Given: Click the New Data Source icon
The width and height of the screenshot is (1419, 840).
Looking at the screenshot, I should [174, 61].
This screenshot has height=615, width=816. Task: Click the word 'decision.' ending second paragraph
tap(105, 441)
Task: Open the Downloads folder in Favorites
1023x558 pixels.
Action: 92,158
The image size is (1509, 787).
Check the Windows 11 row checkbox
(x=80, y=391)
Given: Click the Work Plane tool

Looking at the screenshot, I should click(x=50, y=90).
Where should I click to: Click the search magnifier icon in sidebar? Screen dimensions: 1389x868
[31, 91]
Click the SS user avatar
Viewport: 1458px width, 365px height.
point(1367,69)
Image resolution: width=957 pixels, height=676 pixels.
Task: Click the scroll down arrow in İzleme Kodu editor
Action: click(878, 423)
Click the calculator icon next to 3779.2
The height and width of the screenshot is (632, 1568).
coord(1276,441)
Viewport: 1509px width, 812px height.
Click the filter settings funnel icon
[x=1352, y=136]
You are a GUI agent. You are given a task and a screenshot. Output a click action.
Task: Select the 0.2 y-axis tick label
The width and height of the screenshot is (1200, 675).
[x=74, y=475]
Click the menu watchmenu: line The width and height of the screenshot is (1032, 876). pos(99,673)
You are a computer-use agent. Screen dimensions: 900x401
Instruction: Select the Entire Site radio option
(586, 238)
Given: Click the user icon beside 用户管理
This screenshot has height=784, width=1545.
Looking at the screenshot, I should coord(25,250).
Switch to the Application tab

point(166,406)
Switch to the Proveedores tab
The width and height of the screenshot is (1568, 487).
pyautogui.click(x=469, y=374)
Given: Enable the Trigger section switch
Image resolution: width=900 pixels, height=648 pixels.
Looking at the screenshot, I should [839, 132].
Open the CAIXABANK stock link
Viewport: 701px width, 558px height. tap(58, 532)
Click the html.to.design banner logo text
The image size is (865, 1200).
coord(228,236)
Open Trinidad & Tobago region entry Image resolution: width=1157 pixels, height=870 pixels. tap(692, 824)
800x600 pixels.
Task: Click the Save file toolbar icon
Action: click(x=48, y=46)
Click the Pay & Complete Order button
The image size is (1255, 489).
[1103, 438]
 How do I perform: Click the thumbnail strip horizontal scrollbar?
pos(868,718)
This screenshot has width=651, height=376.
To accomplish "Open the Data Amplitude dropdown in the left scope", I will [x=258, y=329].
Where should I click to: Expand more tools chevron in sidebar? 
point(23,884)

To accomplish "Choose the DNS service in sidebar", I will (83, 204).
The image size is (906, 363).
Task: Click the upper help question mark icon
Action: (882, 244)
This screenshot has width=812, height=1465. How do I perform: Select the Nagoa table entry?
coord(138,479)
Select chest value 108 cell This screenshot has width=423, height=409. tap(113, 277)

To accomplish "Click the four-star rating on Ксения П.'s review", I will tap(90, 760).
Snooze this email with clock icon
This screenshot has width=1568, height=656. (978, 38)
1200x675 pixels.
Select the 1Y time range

==========

**Task brief:** Extract, word for word, each line of the listing above.

**The completed task:**
Given: Click the New Data Source icon
The width and height of the screenshot is (1419, 840).
Looking at the screenshot, I should [174, 61].
This screenshot has height=615, width=816. Task: Click the word 'decision.' ending second paragraph
tap(105, 441)
Task: Open the Downloads folder in Favorites
1023x558 pixels.
Action: 92,158
The image size is (1509, 787).
Check the Windows 11 row checkbox
(x=80, y=391)
Given: Click the Work Plane tool

Looking at the screenshot, I should click(x=50, y=90).
Where should I click to: Click the search magnifier icon in sidebar? Screen dimensions: 1389x868
[31, 91]
Click the SS user avatar
Viewport: 1458px width, 365px height.
point(1367,69)
Image resolution: width=957 pixels, height=676 pixels.
Task: Click the scroll down arrow in İzleme Kodu editor
Action: click(878, 423)
Click the calculator icon next to 3779.2
The height and width of the screenshot is (632, 1568).
coord(1276,441)
Viewport: 1509px width, 812px height.
Click the filter settings funnel icon
[x=1352, y=136]
You are a GUI agent. You are given a task and a screenshot. Output a click action.
Task: Select the 0.2 y-axis tick label
The width and height of the screenshot is (1200, 675).
[x=74, y=475]
Click the menu watchmenu: line The width and height of the screenshot is (1032, 876). pos(99,673)
You are a computer-use agent. Screen dimensions: 900x401
Instruction: Select the Entire Site radio option
(586, 238)
Given: Click the user icon beside 用户管理
This screenshot has height=784, width=1545.
Looking at the screenshot, I should coord(25,250).
Switch to the Application tab

point(166,406)
Switch to the Proveedores tab
The width and height of the screenshot is (1568, 487).
pyautogui.click(x=469, y=374)
Given: Enable the Trigger section switch
Image resolution: width=900 pixels, height=648 pixels.
Looking at the screenshot, I should [839, 132].
Open the CAIXABANK stock link
Viewport: 701px width, 558px height. tap(58, 532)
Click the html.to.design banner logo text
The image size is (865, 1200).
coord(228,236)
Open Trinidad & Tobago region entry Image resolution: width=1157 pixels, height=870 pixels. tap(692, 824)
800x600 pixels.
Task: Click the Save file toolbar icon
Action: click(x=48, y=46)
Click the Pay & Complete Order button
The image size is (1255, 489).
[1103, 438]
 How do I perform: Click the thumbnail strip horizontal scrollbar?
pos(868,718)
This screenshot has width=651, height=376.
To accomplish "Open the Data Amplitude dropdown in the left scope", I will [x=258, y=329].
Where should I click to: Expand more tools chevron in sidebar? 
point(23,884)

To accomplish "Choose the DNS service in sidebar", I will (83, 204).
The image size is (906, 363).
Task: Click the upper help question mark icon
Action: (882, 244)
This screenshot has width=812, height=1465. How do I perform: Select the Nagoa table entry?
coord(138,479)
Select chest value 108 cell This screenshot has width=423, height=409. tap(113, 277)

To accomplish "Click the four-star rating on Ксения П.'s review", I will tap(90, 760).
Snooze this email with clock icon
This screenshot has width=1568, height=656. (978, 38)
1200x675 pixels.
Select the 1Y time range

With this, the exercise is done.